Jake Westfall said...

Hi Shravan,

Interesting post. Your main point is (correct me if I'm wrong) that fitting the maximal model, which includes the random intercept-slope correlations, doesn't make sense here because we don't have enough data to get good estimates of the correlation parameters. Furthermore, likelihood ratio testing would almost certainly lead us to prefer a simpler model, presumably one that sets these correlations to 0.

I think Barr et al. (2013), the progenitors of the "maximal model" terminology, already cover this pretty well in their section on "Design-driven versus data-driven random effects specification" (pp. 262-263). They point out that such a backward-selection policy will almost certainly lead to inflated Type 1 error rates. They also point out that as long as the model converges without complaint, there really is no problem with estimating these additional parameters even if our estimates of them are rather poor.
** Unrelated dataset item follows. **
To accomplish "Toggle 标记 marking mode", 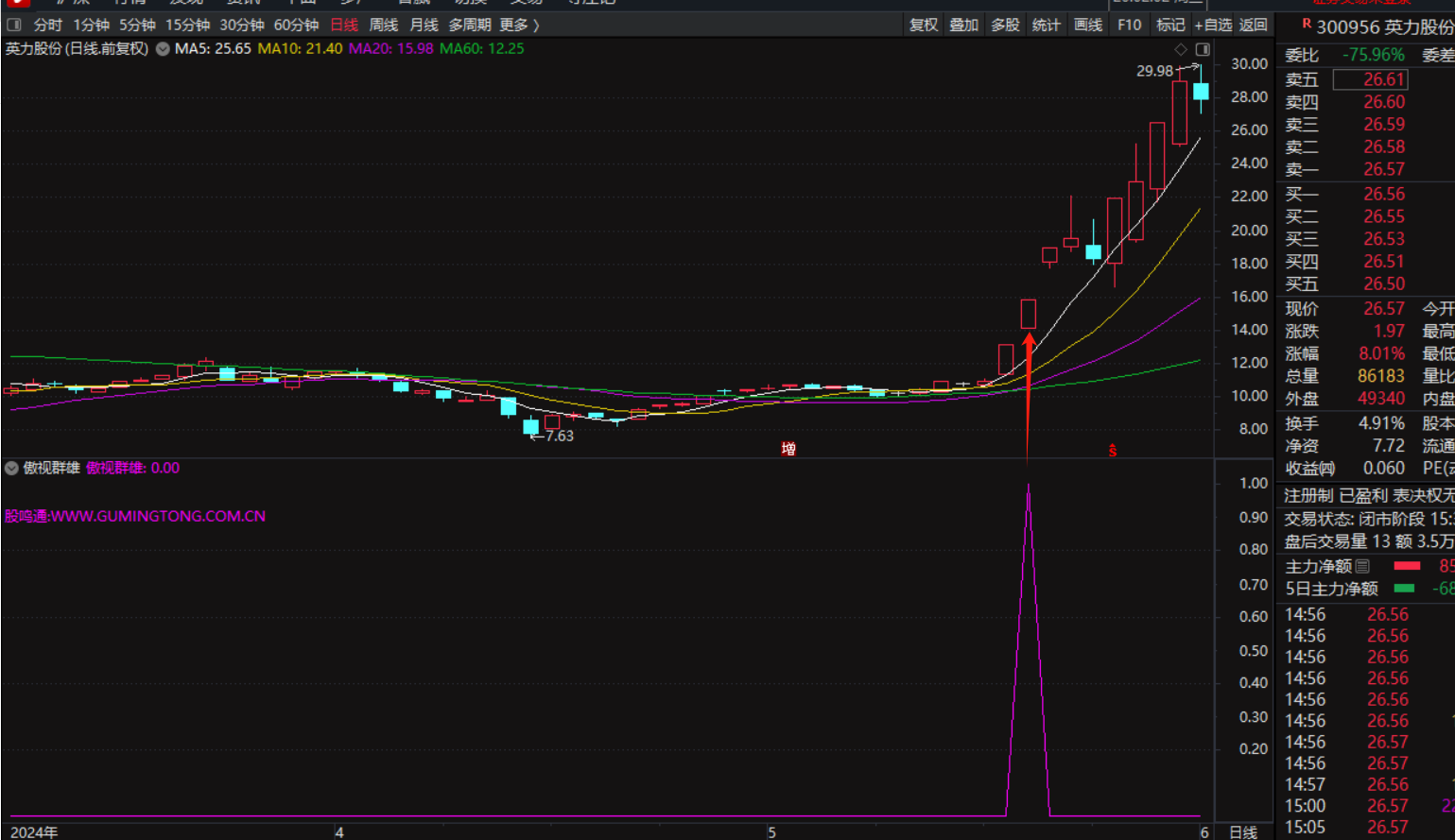I will pos(1169,25).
One other response is that setting correlation parameters to 0 can have some unexpected deleterious consequences. Basically, the fixed effects part of such a model is no longer invariant to the coding scheme used for the predictors. The correlation between random intercepts and random slopes depends on the scale of the predictor. But so constraining that correlation to 0 will lead to different, non-equivalent models depending on, e.g., whether you have contrast- or dummy-coded categorical predictors. Obviously this is an undesirable feature of mixed models that set correlations to 0 rather than estimating them.
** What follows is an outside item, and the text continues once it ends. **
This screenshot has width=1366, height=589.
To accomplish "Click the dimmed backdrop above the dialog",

Another consequence of the correlation parameters depending on the scale of the predictor is that the results of likelihood ratio tests (LRTs) of the correlation parameters will also depend on the scale of the predictors! So in your example, given the way the predictors are coded, the "true" correlation is 0.6, and whether we reject the null hypothesis that the correlation is 0 is largely a question of statistical power. But note that we could just as well rescale the predictor so that the true correlation is exactly 0, in which case LRTs *derived from the same exact model* would NOT reject the null, except in the case of Type 1 errors. Or we could rescale the predictor so that the true correlation is close to +1 or -1, in which case a LRT probably *would* reject the null of 0 correlation, even with small sample sizes. In all of these cases the data and model are fundamentally the same, but our decision about whether we need the correlation parameters depends on our choice of scaling for the predictor, which is ultimately arbitrary.
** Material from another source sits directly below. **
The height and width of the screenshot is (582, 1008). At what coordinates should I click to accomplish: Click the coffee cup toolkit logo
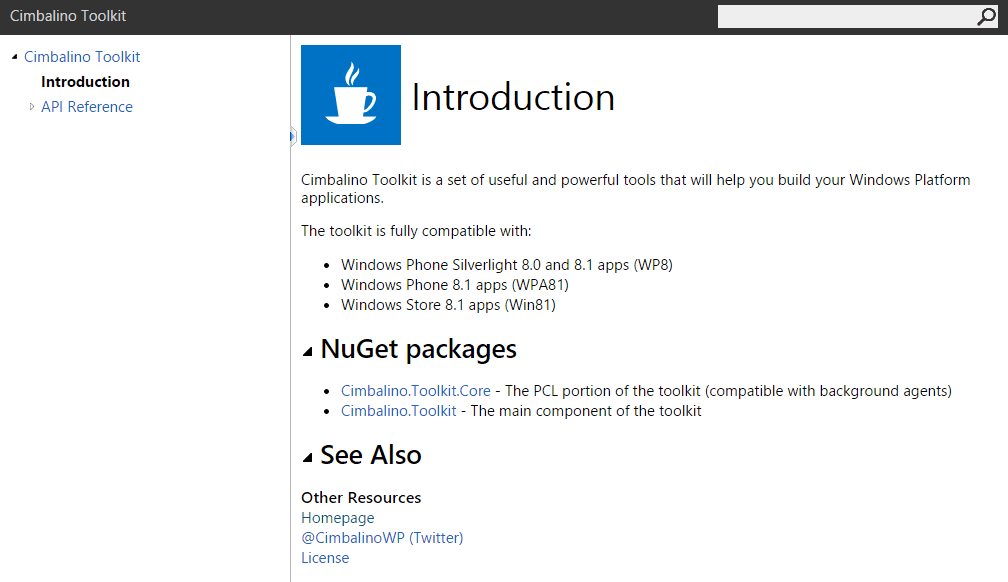coord(350,94)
Given all these complexities, I think the advice given by Barr et al. (2013) about maximal random effects specification is basically correct and useful, and that in general we should be cautious about constraining ANY estimable random effects unless their inclusion leads to convergence problems. Which is not to say that we should "never" do it... but we should be cautious.


Shravan Vasishth said...

Thanks, Dale and Jake,

I didn't see these comments until now.

I would like to quote Douglas Bates:

"Nontheless, the title does advise "keep it maximal" which I take as an
indication that you should start by fitting the most complex model you can
imagine or otherwise bad things can happen. My approach is more pragmatic,
I advise trying to determine what level of model complexity your data will

Perhaps you'd like to respond to that?

Shravan Vasishth said...

I hit enter too soon. I will post a longer response at some point and will respond to all the points both of you raise, but the central problem seems to be the reliance on p-values to make binary decisions about whether a predictor has an effect or not.